I am always surprised at creative links between compliance principles and major historical events and concepts. Tom Fox, my colleague, is particularly adept at drawing these connections, especially in his recent series describing the link between the Gettysburg battles and specific compliance topics.
In his shadow, I would offer another such analogy. Einstein’s theory of relativity has a direct application to compliance, or at least a cutting-edge issue in compliance – the importance of relative risk ranking.
The FCPA Guidance, which I will continue to defend against all detractors and critics as an important and valuable source for compliance and ethics programs, repeatedly cites the importance of measuring relative risks. “Everything is relative” is a common phrase in life, and it applies with equal force to specific elements of a compliance program.
Starting with a company’s risk assessment, the identification of relevant corruption risks is only the beginning step. It is one thing to say that a company faces risks from its third-party agents along with its active merger and acquisition strategy which involves potential acquisition of an FCPA violation. It is important not only to identify the risks but rank them relative to each other and then even try to measure them in terms of potential impact to the company.
Relative risk ranking is important for several reasons – the company must get a handle on the magnitude of the risk in order to efficiently respond to the risk by allocating sufficient resources. The only way in which a company can respond to multiple risks is to measure the risks and then rank them against each other so that the company can develop a cost-benefit model for assigning compliance resources.
This may sound complicated but in practice it really is not. Every company should be able to estimate or even calculate the amount of money earned by third parties, the countries in which they make sales and the potential amount of money available for bribes in various countries. If you assume that a third-party is likely to misappropriate company money to fund a bribery scheme, the amount of money available for such a scheme can be counted.
Similarly, acquisition targets are valued using multiples of relevant streams of revenues and profits, along with detailed revenue figures in certain countries or regions. Moreover, acquisition targets are usually identified with a specific financial objective in mind so that estimating potential increases in revenues in certain regions or even countries can be addressed.

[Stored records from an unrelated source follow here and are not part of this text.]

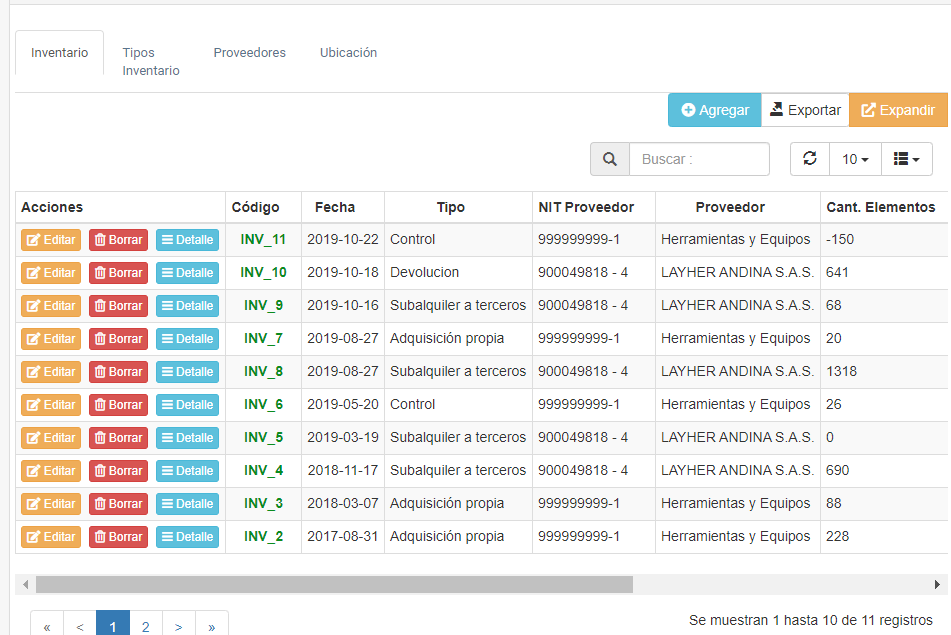Click Exportar button
The image size is (951, 635).
[805, 110]
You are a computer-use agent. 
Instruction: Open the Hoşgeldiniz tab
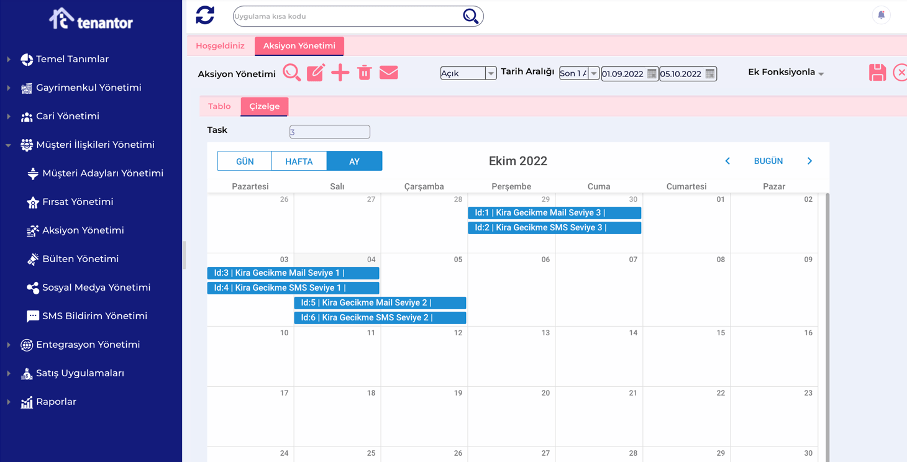pos(219,45)
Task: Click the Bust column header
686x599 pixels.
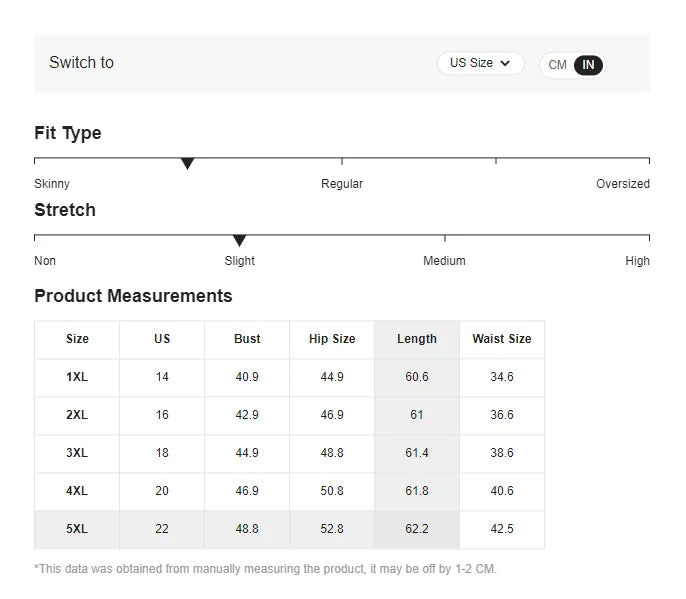Action: point(247,339)
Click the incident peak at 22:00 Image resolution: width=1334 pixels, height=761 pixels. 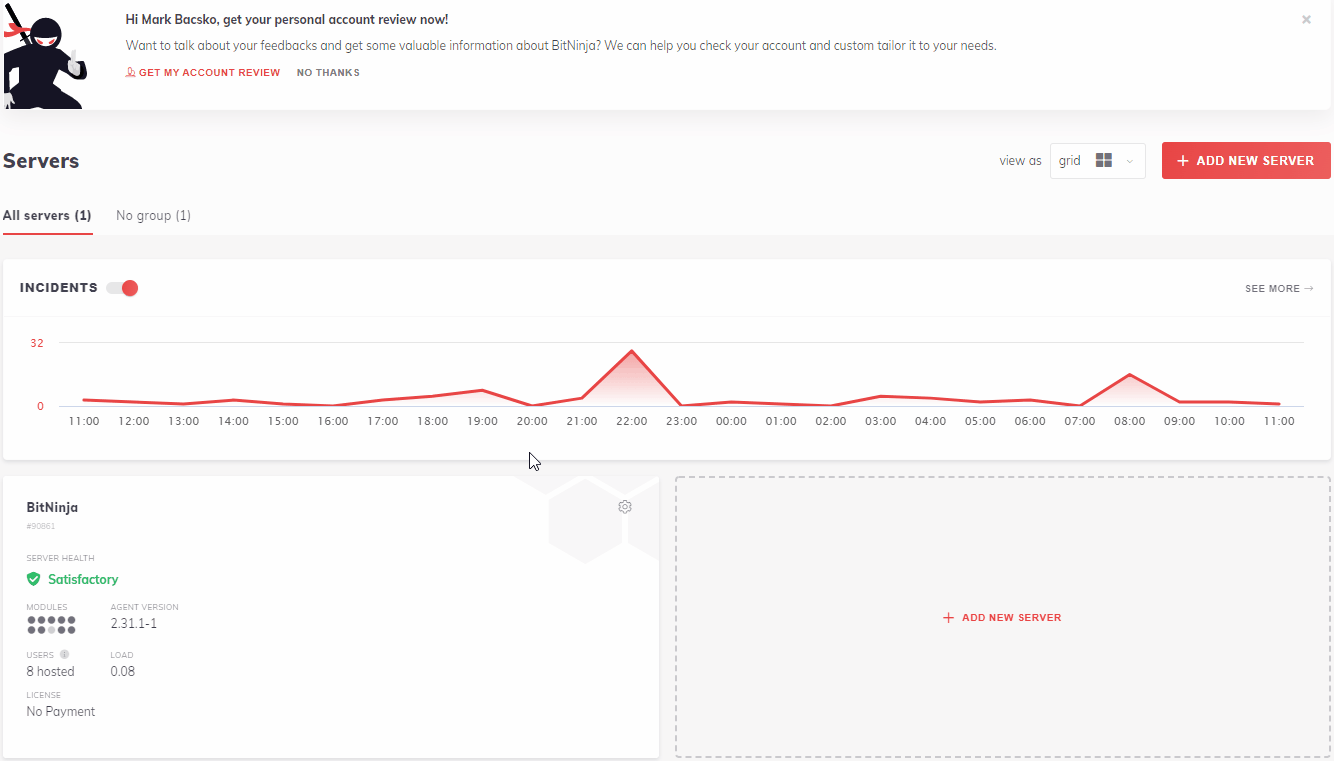631,352
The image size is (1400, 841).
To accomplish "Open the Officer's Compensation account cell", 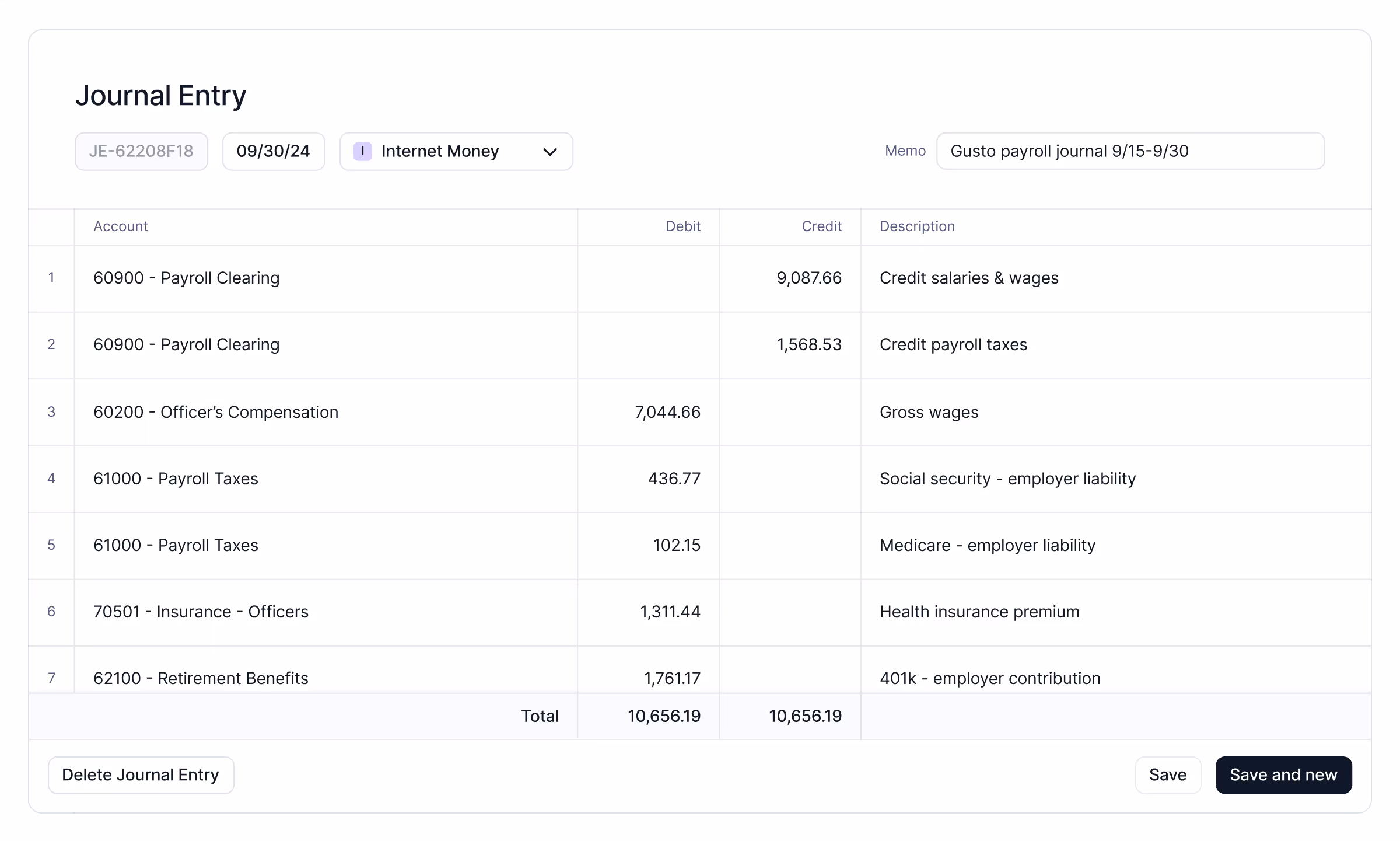I will pos(216,413).
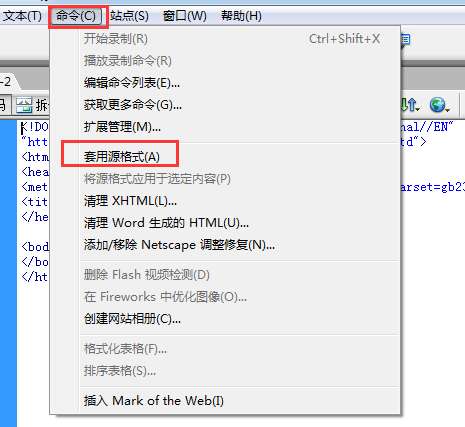Click the file management arrows icon
The image size is (465, 427).
(409, 105)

My point is that there are more creative ways to identify financial measures and calculations which can be used to estimate relative risks, or available company money for bribery schemes.
Perhaps an even better example of relative risk analysis is the calculation of relative risks among third-party agents and distributors. Again, the amount of “company” money which passes through the hands of a distributor or a third-party agent is a good indicator of potential risk, along with many other factors including: annual increases in revenues; existence of a written contract with anti-corruption compliance provisions; the country of operation; the extent of sales to foreign officials; the length of the relationship between the third-party and the company.
The trick to this process is to increase the number of comparisons which can be made between apples and apples, versus comparisons of apples and oranges. Knowing the creativity and dedication of compliance professionals, this process is one that they can quickly develop and promote as another tool for ensuring compliance.